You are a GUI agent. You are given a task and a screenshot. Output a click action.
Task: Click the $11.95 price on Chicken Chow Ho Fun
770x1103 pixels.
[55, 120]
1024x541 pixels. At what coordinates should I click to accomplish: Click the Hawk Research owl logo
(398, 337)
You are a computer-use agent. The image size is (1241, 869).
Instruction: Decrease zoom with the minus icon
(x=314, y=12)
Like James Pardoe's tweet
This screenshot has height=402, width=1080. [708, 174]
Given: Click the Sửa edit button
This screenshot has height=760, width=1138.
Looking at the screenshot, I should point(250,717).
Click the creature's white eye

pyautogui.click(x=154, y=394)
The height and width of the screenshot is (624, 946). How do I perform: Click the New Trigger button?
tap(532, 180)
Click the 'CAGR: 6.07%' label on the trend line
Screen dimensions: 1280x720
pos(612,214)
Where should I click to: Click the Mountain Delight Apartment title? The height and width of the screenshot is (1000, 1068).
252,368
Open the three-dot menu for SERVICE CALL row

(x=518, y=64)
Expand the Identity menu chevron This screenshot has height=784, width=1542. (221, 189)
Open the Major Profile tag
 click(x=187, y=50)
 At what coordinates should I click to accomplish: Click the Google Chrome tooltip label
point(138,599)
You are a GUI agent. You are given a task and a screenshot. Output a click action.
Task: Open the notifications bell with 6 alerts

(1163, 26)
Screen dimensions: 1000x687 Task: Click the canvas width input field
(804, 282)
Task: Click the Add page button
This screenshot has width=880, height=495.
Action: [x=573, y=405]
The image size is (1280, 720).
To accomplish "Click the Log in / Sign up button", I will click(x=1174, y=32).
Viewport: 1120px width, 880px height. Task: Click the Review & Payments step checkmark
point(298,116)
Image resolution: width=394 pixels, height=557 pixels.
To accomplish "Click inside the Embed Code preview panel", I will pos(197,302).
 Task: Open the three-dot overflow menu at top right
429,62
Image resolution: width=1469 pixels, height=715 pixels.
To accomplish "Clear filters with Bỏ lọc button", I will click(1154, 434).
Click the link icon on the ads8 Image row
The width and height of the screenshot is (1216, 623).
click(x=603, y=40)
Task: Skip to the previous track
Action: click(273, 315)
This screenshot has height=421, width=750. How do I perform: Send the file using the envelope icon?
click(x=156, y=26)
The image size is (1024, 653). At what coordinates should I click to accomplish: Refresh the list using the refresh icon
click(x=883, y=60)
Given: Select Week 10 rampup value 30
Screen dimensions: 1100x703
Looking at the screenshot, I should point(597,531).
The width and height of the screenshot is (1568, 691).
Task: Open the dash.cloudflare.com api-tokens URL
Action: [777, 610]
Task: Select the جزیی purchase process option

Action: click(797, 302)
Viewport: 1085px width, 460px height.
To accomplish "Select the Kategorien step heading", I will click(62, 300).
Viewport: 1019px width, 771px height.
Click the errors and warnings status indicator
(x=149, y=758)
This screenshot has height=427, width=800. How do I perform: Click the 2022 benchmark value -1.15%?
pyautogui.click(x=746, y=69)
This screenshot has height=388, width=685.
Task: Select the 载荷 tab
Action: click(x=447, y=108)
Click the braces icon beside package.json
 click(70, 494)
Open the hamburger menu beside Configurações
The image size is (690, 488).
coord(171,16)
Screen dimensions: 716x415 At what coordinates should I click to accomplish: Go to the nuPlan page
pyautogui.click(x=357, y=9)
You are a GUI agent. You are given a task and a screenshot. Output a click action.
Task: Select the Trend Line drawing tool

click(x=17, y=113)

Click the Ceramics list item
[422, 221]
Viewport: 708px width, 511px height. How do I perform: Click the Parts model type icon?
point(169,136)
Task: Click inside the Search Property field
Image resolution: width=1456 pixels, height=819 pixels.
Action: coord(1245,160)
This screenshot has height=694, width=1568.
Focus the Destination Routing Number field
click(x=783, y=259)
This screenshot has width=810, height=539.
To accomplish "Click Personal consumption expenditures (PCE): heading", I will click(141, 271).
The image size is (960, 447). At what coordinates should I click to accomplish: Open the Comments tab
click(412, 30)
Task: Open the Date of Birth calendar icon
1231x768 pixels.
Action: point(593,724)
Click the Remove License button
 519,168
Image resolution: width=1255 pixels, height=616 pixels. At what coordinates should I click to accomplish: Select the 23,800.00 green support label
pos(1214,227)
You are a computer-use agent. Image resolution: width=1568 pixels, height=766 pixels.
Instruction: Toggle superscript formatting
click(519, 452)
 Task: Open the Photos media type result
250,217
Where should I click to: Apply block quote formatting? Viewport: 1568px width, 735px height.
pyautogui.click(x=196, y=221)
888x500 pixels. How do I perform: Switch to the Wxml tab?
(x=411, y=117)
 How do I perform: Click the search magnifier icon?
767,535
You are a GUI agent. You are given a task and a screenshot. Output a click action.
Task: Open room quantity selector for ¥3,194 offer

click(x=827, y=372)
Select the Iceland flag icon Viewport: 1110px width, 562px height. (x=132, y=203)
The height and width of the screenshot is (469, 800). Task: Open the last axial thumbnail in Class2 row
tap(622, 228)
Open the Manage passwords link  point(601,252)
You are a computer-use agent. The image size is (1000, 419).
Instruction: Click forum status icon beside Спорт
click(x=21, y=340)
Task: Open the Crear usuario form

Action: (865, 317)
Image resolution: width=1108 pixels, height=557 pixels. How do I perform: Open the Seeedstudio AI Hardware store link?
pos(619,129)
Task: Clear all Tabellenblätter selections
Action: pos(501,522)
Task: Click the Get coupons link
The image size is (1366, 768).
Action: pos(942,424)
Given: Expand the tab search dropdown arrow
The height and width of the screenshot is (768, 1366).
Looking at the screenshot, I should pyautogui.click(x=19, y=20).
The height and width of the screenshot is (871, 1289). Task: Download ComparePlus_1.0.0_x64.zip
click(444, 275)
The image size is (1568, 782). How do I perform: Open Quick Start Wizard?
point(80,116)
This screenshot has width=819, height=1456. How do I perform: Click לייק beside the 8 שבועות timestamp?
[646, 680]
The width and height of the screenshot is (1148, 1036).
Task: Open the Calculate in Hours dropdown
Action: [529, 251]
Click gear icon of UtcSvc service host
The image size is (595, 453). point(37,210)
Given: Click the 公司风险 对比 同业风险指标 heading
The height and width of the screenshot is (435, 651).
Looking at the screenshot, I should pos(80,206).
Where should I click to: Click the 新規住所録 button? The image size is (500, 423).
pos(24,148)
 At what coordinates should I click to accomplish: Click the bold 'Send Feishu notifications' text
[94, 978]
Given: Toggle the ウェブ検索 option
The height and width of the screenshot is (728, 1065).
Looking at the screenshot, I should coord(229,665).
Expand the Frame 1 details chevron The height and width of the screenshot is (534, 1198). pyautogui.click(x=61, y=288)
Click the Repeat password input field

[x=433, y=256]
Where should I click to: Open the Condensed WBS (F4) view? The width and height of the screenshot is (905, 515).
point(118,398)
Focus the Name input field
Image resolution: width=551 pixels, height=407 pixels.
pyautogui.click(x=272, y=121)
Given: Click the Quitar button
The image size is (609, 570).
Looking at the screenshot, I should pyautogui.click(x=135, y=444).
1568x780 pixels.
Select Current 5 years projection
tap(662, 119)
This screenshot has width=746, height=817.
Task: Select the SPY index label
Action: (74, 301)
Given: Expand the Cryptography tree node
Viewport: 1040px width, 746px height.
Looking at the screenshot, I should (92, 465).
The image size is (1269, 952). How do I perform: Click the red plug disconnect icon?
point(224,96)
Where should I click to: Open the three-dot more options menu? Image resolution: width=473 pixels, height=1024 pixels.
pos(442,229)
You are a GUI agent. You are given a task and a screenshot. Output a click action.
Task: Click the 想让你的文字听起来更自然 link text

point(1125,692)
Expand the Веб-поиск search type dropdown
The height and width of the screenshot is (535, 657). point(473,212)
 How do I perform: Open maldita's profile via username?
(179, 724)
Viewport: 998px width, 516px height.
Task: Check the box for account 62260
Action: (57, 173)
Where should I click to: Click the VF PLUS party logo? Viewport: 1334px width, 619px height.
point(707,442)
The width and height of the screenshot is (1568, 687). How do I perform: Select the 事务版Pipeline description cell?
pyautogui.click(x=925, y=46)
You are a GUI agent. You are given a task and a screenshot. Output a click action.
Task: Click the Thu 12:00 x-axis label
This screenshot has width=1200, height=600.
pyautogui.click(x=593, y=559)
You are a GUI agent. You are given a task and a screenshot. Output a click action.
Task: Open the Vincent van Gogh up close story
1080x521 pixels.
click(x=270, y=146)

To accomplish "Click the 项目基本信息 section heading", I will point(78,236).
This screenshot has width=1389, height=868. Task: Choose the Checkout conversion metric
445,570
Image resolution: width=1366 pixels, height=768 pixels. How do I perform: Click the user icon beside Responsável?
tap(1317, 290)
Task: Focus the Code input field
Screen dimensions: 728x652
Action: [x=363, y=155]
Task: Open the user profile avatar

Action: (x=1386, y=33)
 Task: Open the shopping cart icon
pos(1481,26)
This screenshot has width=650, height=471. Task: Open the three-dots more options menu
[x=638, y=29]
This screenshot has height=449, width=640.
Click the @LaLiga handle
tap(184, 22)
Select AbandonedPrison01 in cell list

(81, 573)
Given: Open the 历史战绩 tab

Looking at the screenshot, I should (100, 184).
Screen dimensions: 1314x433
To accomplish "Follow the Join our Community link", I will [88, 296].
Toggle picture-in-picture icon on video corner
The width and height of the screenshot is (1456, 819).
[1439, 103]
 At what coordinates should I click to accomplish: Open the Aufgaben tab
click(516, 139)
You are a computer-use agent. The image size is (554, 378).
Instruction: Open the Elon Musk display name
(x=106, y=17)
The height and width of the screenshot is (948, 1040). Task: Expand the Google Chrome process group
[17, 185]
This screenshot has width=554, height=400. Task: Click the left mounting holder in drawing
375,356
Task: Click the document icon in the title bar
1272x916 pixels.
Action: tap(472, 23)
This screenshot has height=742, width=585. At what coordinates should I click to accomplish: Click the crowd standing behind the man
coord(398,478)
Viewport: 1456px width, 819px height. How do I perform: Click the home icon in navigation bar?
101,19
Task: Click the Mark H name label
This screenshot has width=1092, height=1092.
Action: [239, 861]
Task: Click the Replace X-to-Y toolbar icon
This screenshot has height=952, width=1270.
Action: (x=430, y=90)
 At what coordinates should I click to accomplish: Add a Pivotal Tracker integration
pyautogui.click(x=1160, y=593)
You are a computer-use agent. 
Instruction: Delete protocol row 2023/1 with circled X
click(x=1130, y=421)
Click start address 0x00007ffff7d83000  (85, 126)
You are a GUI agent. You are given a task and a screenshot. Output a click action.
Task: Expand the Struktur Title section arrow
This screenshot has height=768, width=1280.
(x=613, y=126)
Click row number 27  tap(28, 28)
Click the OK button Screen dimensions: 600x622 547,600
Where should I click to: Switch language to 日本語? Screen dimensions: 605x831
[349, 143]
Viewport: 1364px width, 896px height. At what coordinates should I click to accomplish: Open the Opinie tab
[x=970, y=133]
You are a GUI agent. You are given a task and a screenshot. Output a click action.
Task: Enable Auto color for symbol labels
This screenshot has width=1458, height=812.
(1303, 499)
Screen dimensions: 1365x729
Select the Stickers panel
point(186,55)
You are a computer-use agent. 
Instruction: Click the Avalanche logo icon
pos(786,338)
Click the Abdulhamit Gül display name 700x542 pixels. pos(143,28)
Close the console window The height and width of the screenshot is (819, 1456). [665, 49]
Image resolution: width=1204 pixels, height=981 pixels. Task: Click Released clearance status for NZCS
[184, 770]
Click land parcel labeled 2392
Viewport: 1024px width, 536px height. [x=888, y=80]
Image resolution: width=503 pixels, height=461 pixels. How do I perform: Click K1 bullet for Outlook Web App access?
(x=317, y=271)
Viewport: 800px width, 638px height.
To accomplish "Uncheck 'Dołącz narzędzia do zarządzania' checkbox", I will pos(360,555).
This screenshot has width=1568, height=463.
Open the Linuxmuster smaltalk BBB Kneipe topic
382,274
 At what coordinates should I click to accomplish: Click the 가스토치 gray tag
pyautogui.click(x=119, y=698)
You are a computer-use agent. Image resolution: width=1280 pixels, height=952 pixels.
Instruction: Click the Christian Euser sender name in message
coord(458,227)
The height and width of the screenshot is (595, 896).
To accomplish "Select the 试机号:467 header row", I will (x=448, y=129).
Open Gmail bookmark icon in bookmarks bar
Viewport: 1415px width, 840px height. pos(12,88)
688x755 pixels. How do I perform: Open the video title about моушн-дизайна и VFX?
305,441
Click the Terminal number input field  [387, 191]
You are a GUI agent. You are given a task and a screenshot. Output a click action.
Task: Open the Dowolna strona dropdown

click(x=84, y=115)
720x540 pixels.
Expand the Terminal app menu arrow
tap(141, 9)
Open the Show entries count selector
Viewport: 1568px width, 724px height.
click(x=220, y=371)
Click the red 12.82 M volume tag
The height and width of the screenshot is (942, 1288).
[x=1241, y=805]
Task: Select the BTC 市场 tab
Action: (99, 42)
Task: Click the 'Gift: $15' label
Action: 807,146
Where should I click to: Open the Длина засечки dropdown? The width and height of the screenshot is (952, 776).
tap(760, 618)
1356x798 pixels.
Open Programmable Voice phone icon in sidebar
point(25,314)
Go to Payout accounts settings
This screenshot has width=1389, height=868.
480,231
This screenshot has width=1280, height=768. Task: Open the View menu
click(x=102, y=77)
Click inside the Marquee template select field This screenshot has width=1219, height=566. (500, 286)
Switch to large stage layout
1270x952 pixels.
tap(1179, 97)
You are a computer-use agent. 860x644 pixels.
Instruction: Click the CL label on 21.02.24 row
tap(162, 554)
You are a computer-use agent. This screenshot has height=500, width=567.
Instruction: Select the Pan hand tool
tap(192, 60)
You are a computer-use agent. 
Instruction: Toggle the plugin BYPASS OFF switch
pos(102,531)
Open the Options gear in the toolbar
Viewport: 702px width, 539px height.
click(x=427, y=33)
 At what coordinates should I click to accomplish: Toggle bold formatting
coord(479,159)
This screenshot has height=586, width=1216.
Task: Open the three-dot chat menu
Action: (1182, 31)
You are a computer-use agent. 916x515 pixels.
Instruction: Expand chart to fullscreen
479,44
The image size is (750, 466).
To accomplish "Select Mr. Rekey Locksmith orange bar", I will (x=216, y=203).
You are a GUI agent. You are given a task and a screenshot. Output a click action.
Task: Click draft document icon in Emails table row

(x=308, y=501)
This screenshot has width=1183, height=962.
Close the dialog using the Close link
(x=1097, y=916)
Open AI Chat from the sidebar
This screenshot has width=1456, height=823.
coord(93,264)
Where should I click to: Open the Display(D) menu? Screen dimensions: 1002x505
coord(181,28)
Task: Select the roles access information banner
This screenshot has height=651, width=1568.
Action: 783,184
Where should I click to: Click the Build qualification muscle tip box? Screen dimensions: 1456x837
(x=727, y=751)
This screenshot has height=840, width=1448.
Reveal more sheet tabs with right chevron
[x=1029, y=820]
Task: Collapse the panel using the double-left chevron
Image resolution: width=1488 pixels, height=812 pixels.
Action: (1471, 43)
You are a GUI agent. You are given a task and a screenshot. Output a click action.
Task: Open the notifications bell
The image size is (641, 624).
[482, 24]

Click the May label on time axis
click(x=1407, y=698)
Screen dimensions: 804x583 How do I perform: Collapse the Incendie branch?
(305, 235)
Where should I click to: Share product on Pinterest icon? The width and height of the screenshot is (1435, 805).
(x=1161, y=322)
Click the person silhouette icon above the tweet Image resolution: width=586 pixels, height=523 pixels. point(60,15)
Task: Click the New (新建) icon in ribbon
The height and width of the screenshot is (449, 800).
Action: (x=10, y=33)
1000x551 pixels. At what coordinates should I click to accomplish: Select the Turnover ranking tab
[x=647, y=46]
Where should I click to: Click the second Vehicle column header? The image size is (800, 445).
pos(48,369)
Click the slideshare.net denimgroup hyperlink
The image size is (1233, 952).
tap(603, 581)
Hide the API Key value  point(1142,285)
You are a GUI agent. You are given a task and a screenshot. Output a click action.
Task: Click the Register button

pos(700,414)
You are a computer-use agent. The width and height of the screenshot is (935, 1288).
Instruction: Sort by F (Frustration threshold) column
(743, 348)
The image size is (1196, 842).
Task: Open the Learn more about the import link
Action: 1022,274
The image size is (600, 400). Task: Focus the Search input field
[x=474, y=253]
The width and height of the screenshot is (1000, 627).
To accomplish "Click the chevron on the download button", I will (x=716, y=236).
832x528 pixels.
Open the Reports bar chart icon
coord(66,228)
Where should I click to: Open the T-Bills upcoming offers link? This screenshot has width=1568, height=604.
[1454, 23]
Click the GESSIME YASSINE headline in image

**Your instructions**
Reproduce the listing above, starting with the line with "Screen dimensions: 1314x433" and going on through the line with "[x=970, y=133]", with "Instruction" substituted by "Directive" and everything else unchanged.

**Task response**
Screen dimensions: 1314x433
To accomplish "Follow the Join our Community link", I will [88, 296].
Toggle picture-in-picture icon on video corner
The width and height of the screenshot is (1456, 819).
[1439, 103]
 At what coordinates should I click to accomplish: Open the Aufgaben tab
click(516, 139)
You are a computer-use agent. The image size is (554, 378).
Directive: Open the Elon Musk display name
(x=106, y=17)
The height and width of the screenshot is (948, 1040). Task: Expand the Google Chrome process group
[17, 185]
This screenshot has width=554, height=400. Task: Click the left mounting holder in drawing
375,356
Task: Click the document icon in the title bar
1272x916 pixels.
Action: tap(472, 23)
This screenshot has height=742, width=585. At what coordinates should I click to accomplish: Click the crowd standing behind the man
coord(398,478)
Viewport: 1456px width, 819px height. How do I perform: Click the home icon in navigation bar?
101,19
Task: Click the Mark H name label
This screenshot has width=1092, height=1092.
Action: [239, 861]
Task: Click the Replace X-to-Y toolbar icon
This screenshot has height=952, width=1270.
Action: (x=430, y=90)
 At what coordinates should I click to accomplish: Add a Pivotal Tracker integration
pyautogui.click(x=1160, y=593)
You are a computer-use agent. 
Directive: Delete protocol row 2023/1 with circled X
click(x=1130, y=421)
Click start address 0x00007ffff7d83000  (85, 126)
You are a GUI agent. You are given a task and a screenshot. Output a click action.
Task: Expand the Struktur Title section arrow
This screenshot has height=768, width=1280.
(x=613, y=126)
Click row number 27  tap(28, 28)
Click the OK button Screen dimensions: 600x622 547,600
Where should I click to: Switch language to 日本語? Screen dimensions: 605x831
[349, 143]
Viewport: 1364px width, 896px height. At what coordinates should I click to accomplish: Open the Opinie tab
[x=970, y=133]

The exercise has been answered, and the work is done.